Halitosis, often referred to as “bad breath,” is a chronic, unpleasant exhaled odor, which isn’t usually serious but can be a symptom of other issues such as periodontal disease. Mints, mouthwash, and good hygiene rarely take care of halitosis, and unlike morning breath, it’s a strong smell that persists.
What Causes Halitosis?
Halitosis typically stems from bacteria in the mouth, particularly the throat, tongue, and sometimes gums. Common causes of halitosis are dry mouth caused by medication, smoking, poor oral hygiene, and a coated tongue. Halitosis can also be caused by severe periodontal disease as well as tonsillitis. The treatment of halitosis will depend on the underlying causes.
The cause of halitosis can be as simple as food particles getting stuck between the teeth or in other places in your mouth. They break down from the bacteria that grow in the mouth, and the process releases a foul smell. When left unattended and untreated, this same bacteria can cause gum disease and tooth decay.
What Are the Symptoms of Halitosis?
The symptoms of halitosis may differ for different people. However, the symptoms are generalized as:
- Plaque around the teeth and near the gumline
- Dry Mouth
- A white coating visible on the tongue
- A bad, metallic taste in the mouth
- Post-nasal drip or the feeling of sinuses dripping down the throat
While these symptoms can often mean other things, if they’re in conjunction and persistent and accompanied by bad breath, it may be halitosis.
You can tell if you have halitosis by the presence of the above symptoms as well as feedback from people about bad breath. You also might feel the constant need to clear your throat as your saliva may feel thick. If you suspect halitosis, schedule an appointment with your dentist to determine the following steps to take regarding the issue.
How Do I Get Rid of Halitosis?
Halitosis is an odor you cannot cure through covering up the smell. Gum or mints will only mask the smell, so it’s essential to work with your dentist to figure out what’s causing your persistent bad breath. Some halitosis can result from acid reflux and digestive tract issues, so consider these steps when working to eliminate the cause.
- Floss daily
- Invest in a tongue scraper
- Brush at least twice a day and after meals
- Incorporate mouthwash into your routine
- Remove dentures or other oral appliances (dentures, retainers) to clean them regularly
- Have your teeth cleaned twice each year
- Eat a low-fat diet rich in vegetables and fruit
- Drink plenty of water
- Quit smoking
- Keep an eye out for inflamed tonsils and the occasional tonsil stone
If the cause is something more serious, then a medical procedure may be necessary. For instance severe and chronic periodontal disease will require a thorough deep cleaning or tonsillitis may require removal of the tonsils.
How Do I Prevent Halitosis?
You can prevent or decrease the occurrence of halitosis by making a few lifestyle changes.
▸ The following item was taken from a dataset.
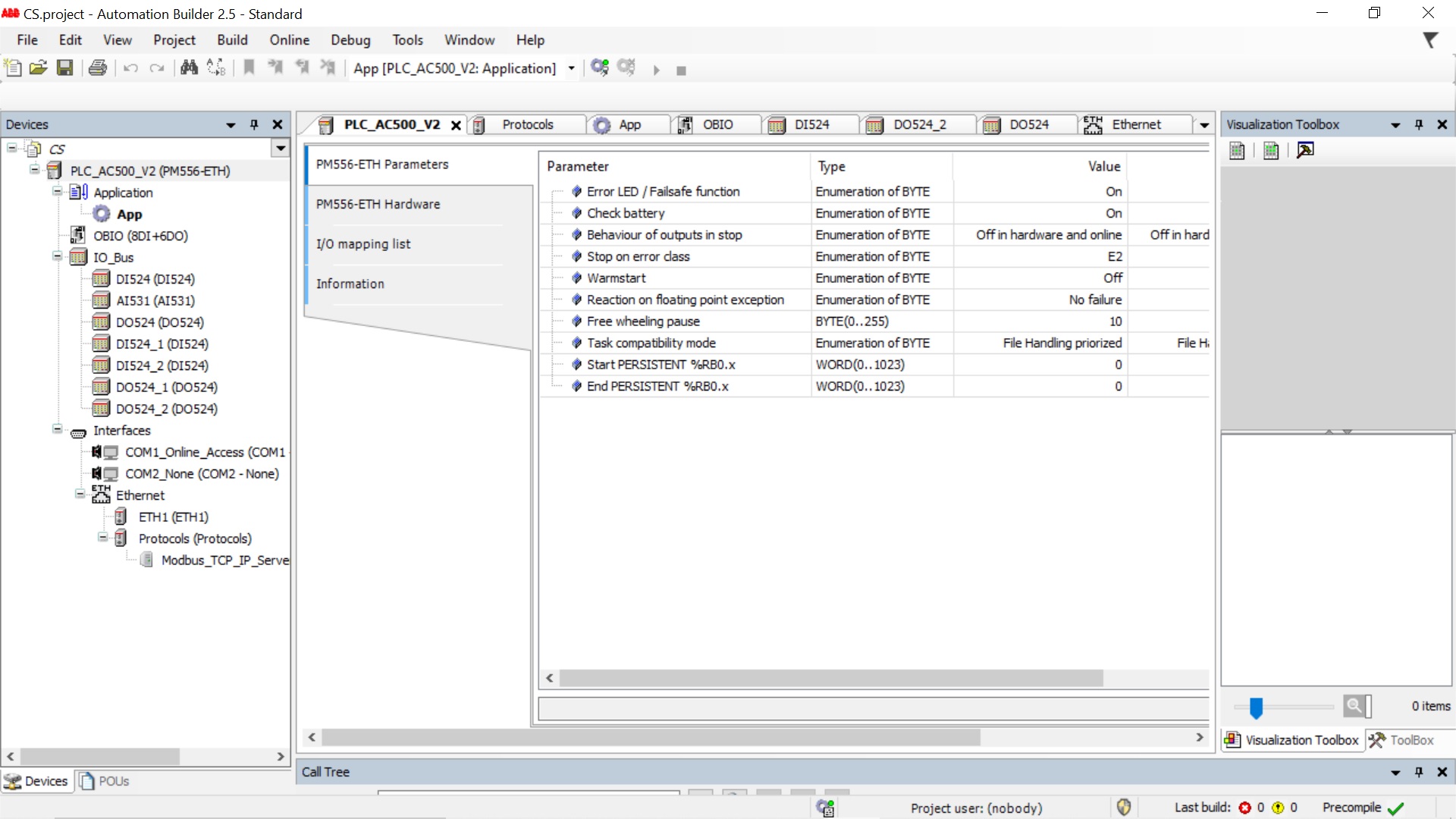
Task: Click the Print toolbar icon
Action: (98, 68)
- Brush and floss twice daily
- Brush your tongue, cheeks, and the roof of your mouth
- Eat healthy food that makes you chew and enhances the flow of saliva, such as carrots or apples
- Sugar-free gum can help with saliva promotion
- Visit the dentist regularly to screen for gum disease
Does Removing Tonsils Prevent Halitosis?
If chronically inflamed tonsils are indeed the root cause, removal may get rid of your bad breath. However you wouldn’t want to jump straight to removing the tonsils if you haven’t eliminated the other potential causes.
The first step in determining what path to take is to see your doctor. If you suspect your tonsils are the culprit of your persistent bad breath, and your dentist has ruled out any issues within your mouth, such as harmful bacteria or gum disease, treating the tonsils could be the next step.
Your tonsils are an essential part of your lymphatic system, protecting your body from diseases and illness. Occasionally, you can remove your tonsil stones at home, but it’s easier, safer, and more effective to remove them professionally.
On the other hand, a tonsillectomy is a surgery with a longer recovery time but is generally mild. Each case and patient differs, so it’s important not to generalize this fact.
Curing Your Halitosis
Treating halitosis can be daunting, causing issues in physical and mental health. Those who suffer may deal with self-esteem issues, and it can seem like a constant uphill battle. Halitosis doesn’t have to ruin your life, so begin the conversation with your dentist today to figure out the primary cause of your halitosis, where it stems from, and what you can do to eradicate it.
The cure might range from brushing twice a day to undergoing tonsil surgery, so pinpointing the cause is essential. Regardless, you’ll be happy that you took the proper steps to address your halitosis.